Ever since the big NFL TV deals were announced early this week, I've been trying to get my mind around the $1.1 billion per year ESPN paid for the rights to "Monday Night Football" for eight years. That's twice what ABC, it's corporate sister, had been paying, and almost twice the $600 million a year NBC paid to reenter the NFL business for six years of Sunday nights.

Why was the price for Monday so high, especially given the NFL's apparent opinion that Sunday night games on free TV will outdraw the Monday night games that will stay free for one more year on ABC?

Many in the commentariat, including me, have explained that ESPN can afford to pay more than the broadcast networks for the same program because it collects revenue from subscription fees as well as advertising. That is, cable distributors pay ESPN -- a lot -- for the viewers it delivers. The new deal figures to bring in even more viewers and allow ESPN to charge higher fees.

ESPN is also unique among the big networks in all the different ways it has to make money: subsidiary networks like ESPN Deportes and H-D, a huge Web site, a radio network and so on.

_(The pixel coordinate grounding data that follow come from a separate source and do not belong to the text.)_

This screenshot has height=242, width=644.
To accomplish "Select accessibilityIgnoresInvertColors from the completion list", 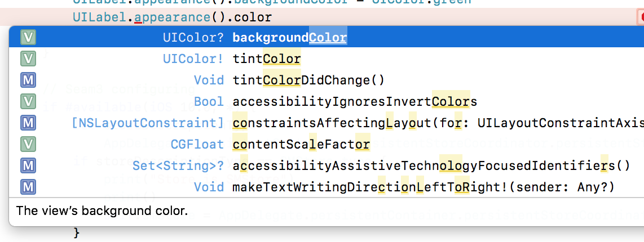I will [355, 102].
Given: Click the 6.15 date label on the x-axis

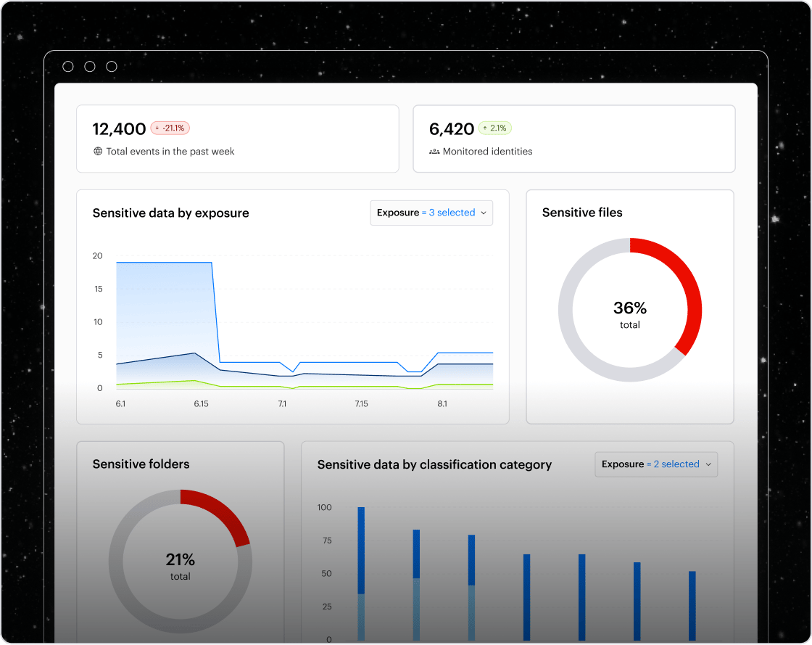Looking at the screenshot, I should tap(201, 403).
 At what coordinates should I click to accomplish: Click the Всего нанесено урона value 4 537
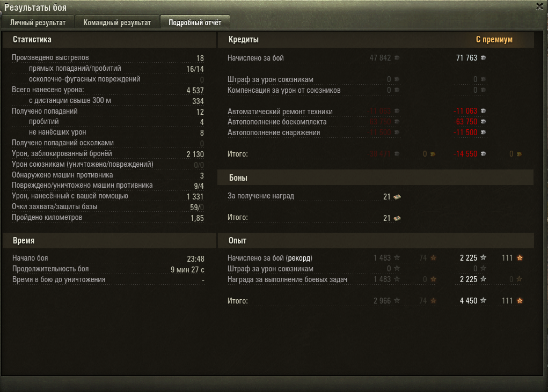pos(195,91)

But nobody's explained why ESPN would pay so much more than anybody else. ABC had pulled out of the Monday night bidding after offering $400 million. If the other broadcast networks were considering paying $1 billion or so for something, they'd have outbid NBC for Sunday. So did ESPN overpay?

"The most likely explanation is that ESPN is concerned that if they didn't get those rights than Fox would have gotten the rights," said Andrew Zimbalist, a professor of economics at Smith College who writes extensively about sports economics, "and Fox would have used the rights to lift the status of their national sports channel to be a competitor to ESPN."

"They have to have calculated the return on investment for ESPN-Disney to be greater than the billion they invested," said Matthew Brown, an assistant professor of sports administration at Ohio University who studies and writes about sports business. "ESPN has done a good job of shutting down rivals like Fox nationally."

That's pretty much how ESPN executive vice president Mark Shapiro explained it.

"There's monster competition," he said. "I mean, if you don't think there's another cable player that wants to get in on the action, that'd be foolish. There's a lot of players that want in, not to mention Fox sitting out there, who's been damn obvious and up-front about the sense that they want more football for Fox, and if they can get even more football they would love to launch a new sports network."

Other major players might have included Comcast, the country's largest cable company, which has been rumored to want to start a sports network, and the NFL itself, which has the cable NFL Network, where a still-unsold package of eight late-season Thursday- and Saturday-night games could end up.

Another theory: "Other than they're trying to keep Fox out, the answer might be that they just paid too much," Zimbalist said. Referring to the president of ESPN and ABC Sports, he added, "George Bodenheimer's a nice guy, he's a hard-working guy, but just because he thinks that it's going to be $1.1 billion doesn't mean he's right. Maybe they'll take a loss on this stuff. And maybe Fox wasn't going to go after it anyway."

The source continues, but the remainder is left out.